Harvard Divinity School has long been a place where “alternative Christianities”—especially Gnosticism—are defended with “fundamentalist” zeal. Karen L. King, Hollis Professor of Divinity, has been a distinguished evangelist for this “other Christianity.” Properly skeptical journalists might have paused before rushing to the keyboards and cameras. Not with this story. I saw headlines with words like “Certain,” “Confident,” and “Proved.” No question about it: the fragment is authentic and demonstrates that Jesus had a wife, the public was assured.

The New York Times ran with it, although with slight reserve: “…More Likely Ancient Than Fake.”  This story included the doubts of Leo Depuydt, Egyptologist at Brown University, who said that the forgery was so obvious that it “seems ripe for a Monty Python sketch.” Nevertheless, the Harvard Divinity School press team was burning the midnight oil to stir popular interest for a salacious religion story on the verge of Easter.

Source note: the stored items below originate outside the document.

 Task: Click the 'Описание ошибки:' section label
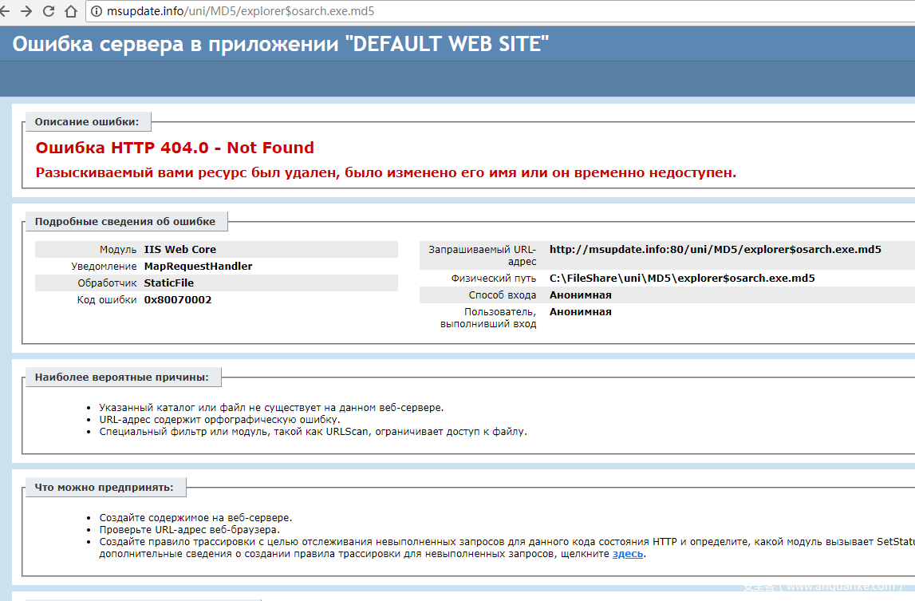click(87, 122)
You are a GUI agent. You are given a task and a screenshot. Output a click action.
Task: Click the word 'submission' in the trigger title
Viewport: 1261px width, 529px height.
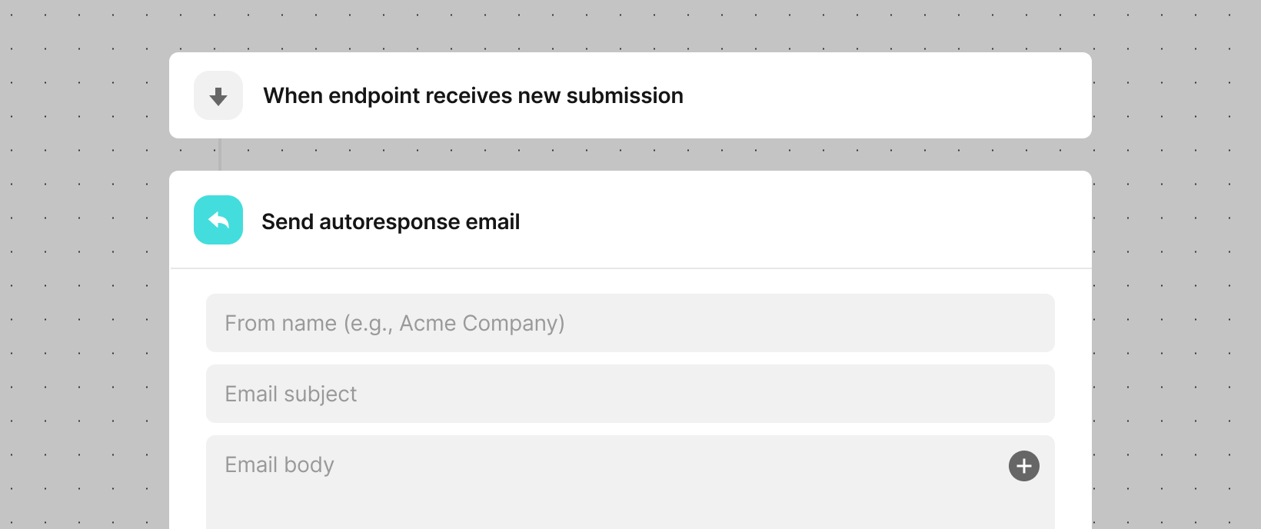coord(624,95)
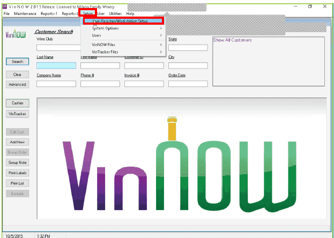334x238 pixels.
Task: Click the Search button
Action: [18, 62]
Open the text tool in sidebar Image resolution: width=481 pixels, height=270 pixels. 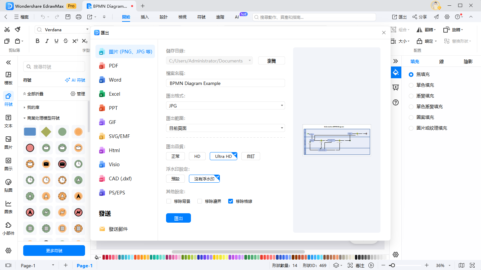(8, 121)
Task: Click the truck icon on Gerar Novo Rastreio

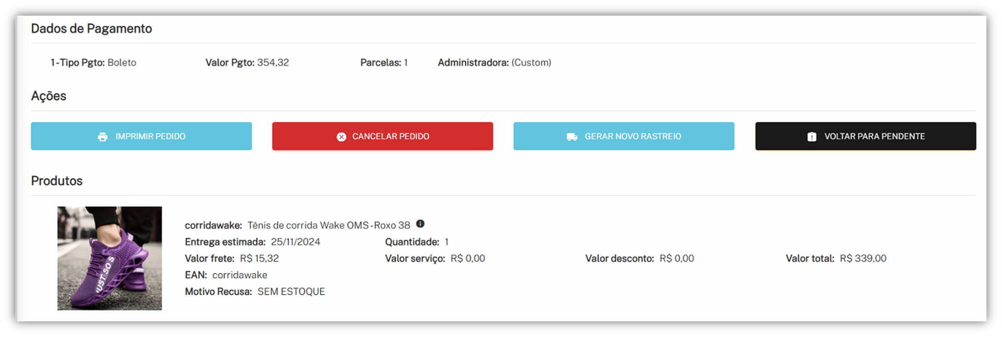Action: tap(572, 137)
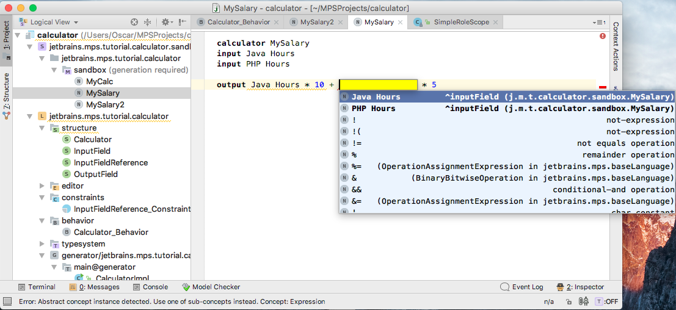Click the hide panel icon next to gear
The height and width of the screenshot is (310, 676).
(183, 22)
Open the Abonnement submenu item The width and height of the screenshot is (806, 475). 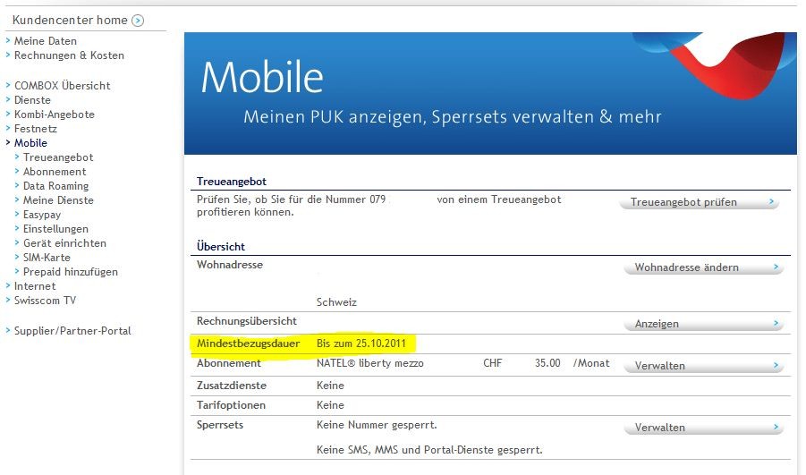(55, 172)
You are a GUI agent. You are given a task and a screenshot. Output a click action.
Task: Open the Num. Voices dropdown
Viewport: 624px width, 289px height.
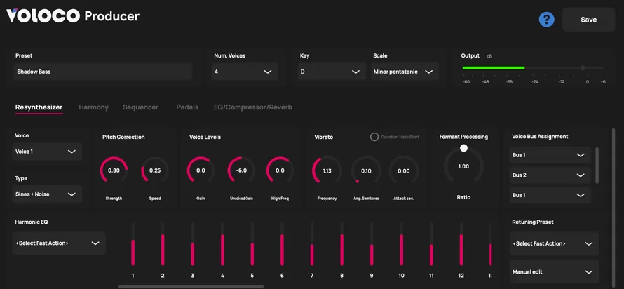[245, 72]
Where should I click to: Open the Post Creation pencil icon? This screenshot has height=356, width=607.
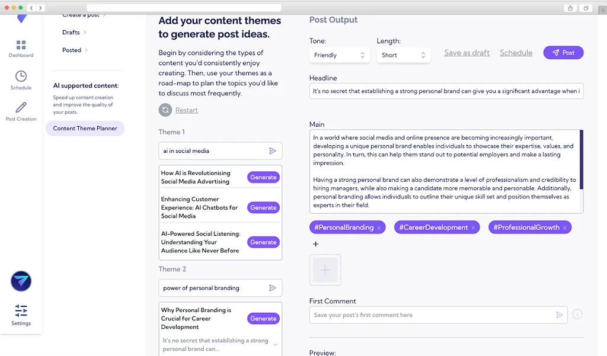point(21,107)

“Too convenient for some,” the Times article added, the fragment “also contained the words, ‘She will be able to be my disciple,’ a clause that inflamed the debate in some churches over whether women should be allowed to be priests.” There wasn’t any supporting example of inflamed debate in churches over Easter weekend, but I suspect that an example wasn’t needed. For a culture—and especially a liberal academy—that is more inclined to believe ancient Gnostics and Dan Brown than Matthew, Mark, Luke, and John, even if there isn’t an inflamed debate in the churches, there should be.

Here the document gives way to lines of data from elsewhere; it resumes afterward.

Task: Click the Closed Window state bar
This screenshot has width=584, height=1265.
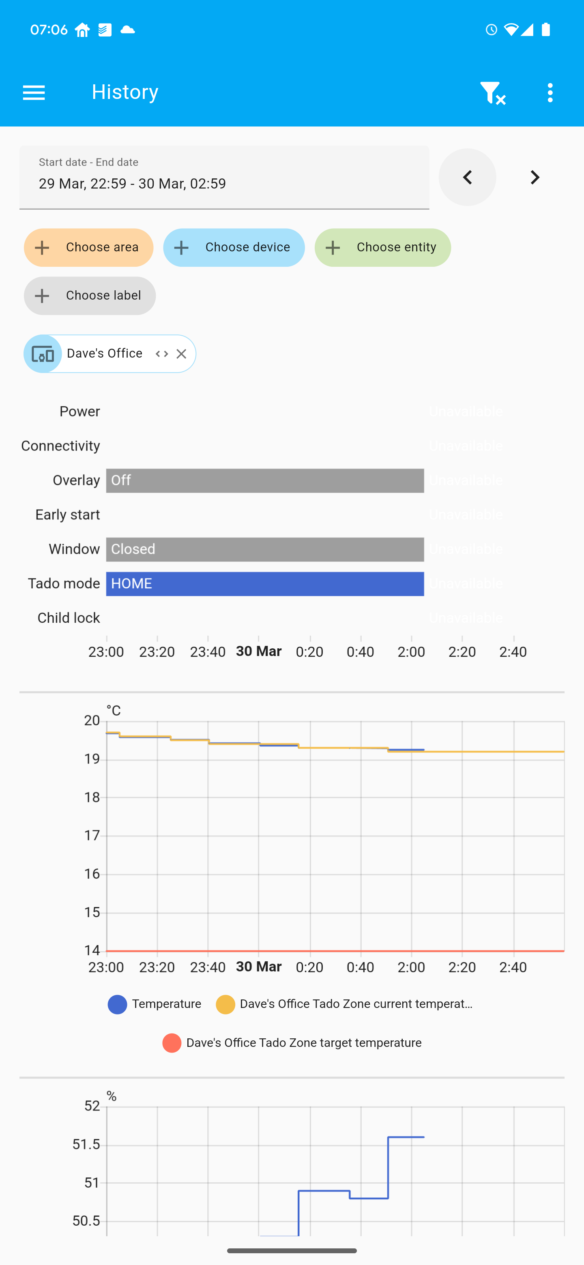Action: [x=265, y=550]
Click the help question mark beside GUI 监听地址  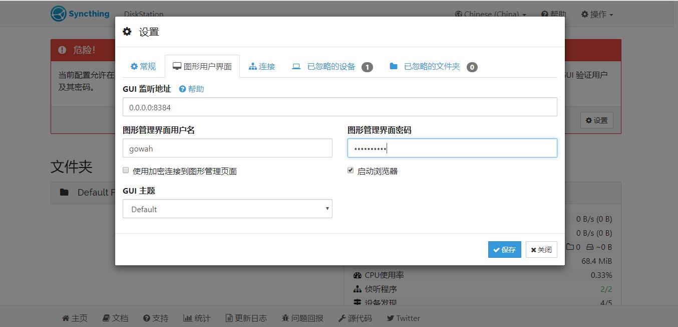coord(182,89)
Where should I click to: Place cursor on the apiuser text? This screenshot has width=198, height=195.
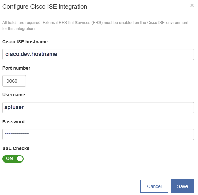point(14,107)
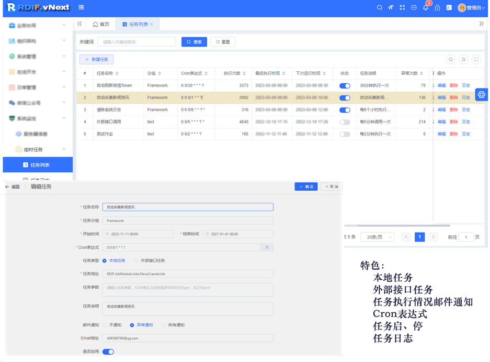Screen dimensions: 490x362
Task: Open the 20条/页 page size dropdown
Action: (x=377, y=237)
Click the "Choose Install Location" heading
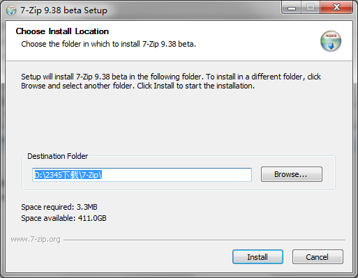 click(x=62, y=31)
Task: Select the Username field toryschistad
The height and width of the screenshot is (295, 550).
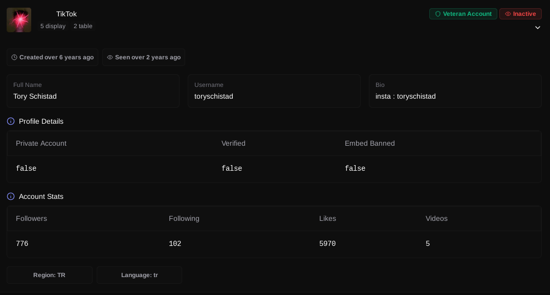Action: click(274, 90)
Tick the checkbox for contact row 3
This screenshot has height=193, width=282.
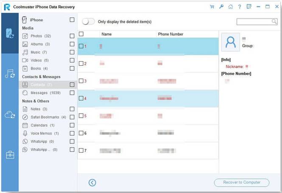pyautogui.click(x=81, y=81)
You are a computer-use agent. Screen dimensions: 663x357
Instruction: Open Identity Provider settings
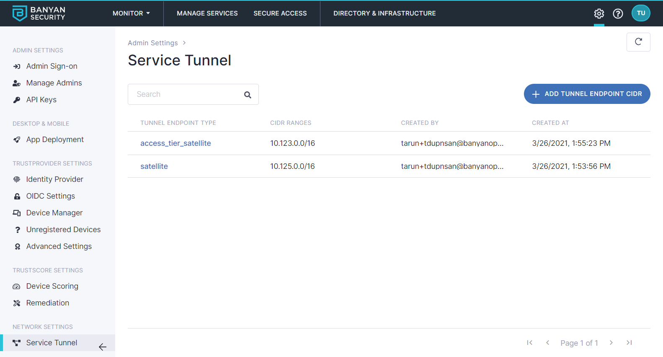coord(54,179)
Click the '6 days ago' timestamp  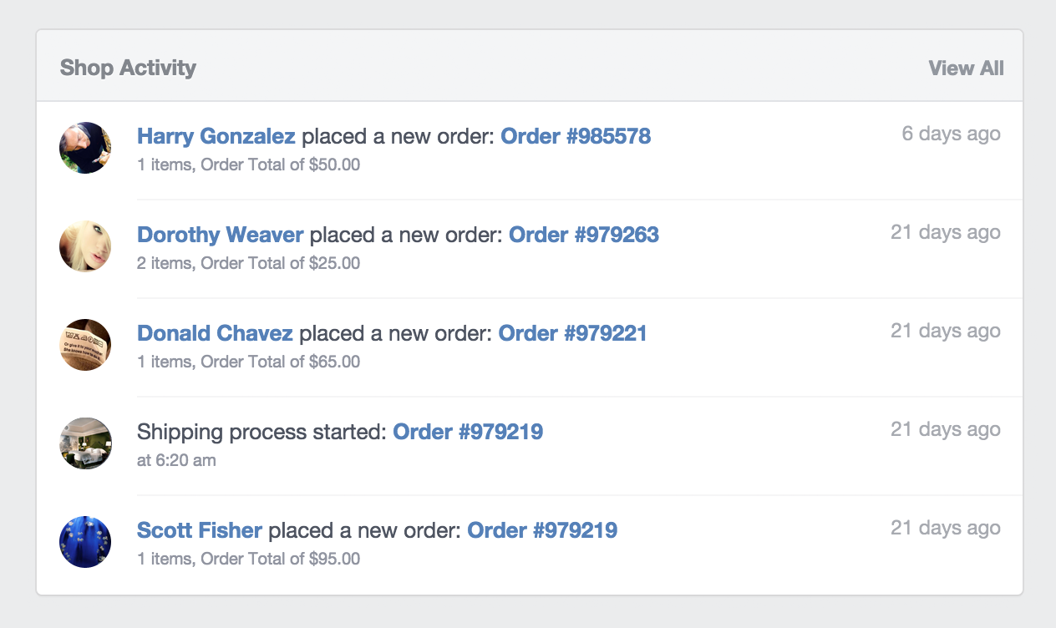[951, 134]
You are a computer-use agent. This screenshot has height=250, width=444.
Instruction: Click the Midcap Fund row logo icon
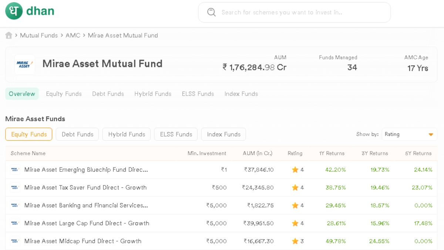coord(15,241)
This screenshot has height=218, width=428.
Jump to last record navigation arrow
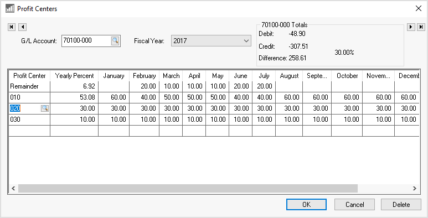(421, 27)
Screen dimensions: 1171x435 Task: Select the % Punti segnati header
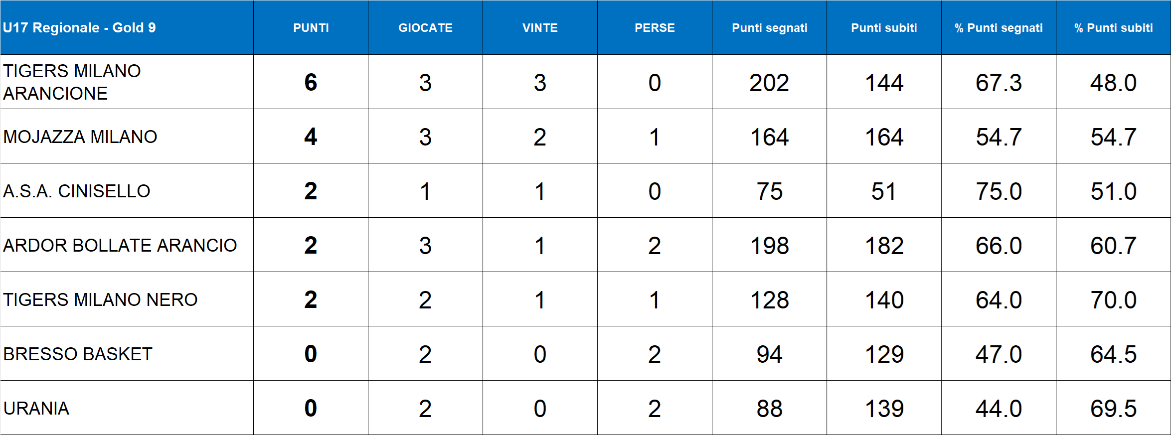[999, 28]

Well, none of this matters now, because the fragment has been proved a forgery. On April 24, Coptic scholar Christian Askeland demonstrated that it was “a match for a papyrus fragment that is clearly a forgery.”
On May 2, the Wall Street Journal reported “How the ‘Jesus’ Wife’ Hoax Fell Apart.”  I’m waiting to see the media frenzy over this one—especially since it’s far more conclusive than the press releases of Harvard Divinity School. But I’m not holding my breath.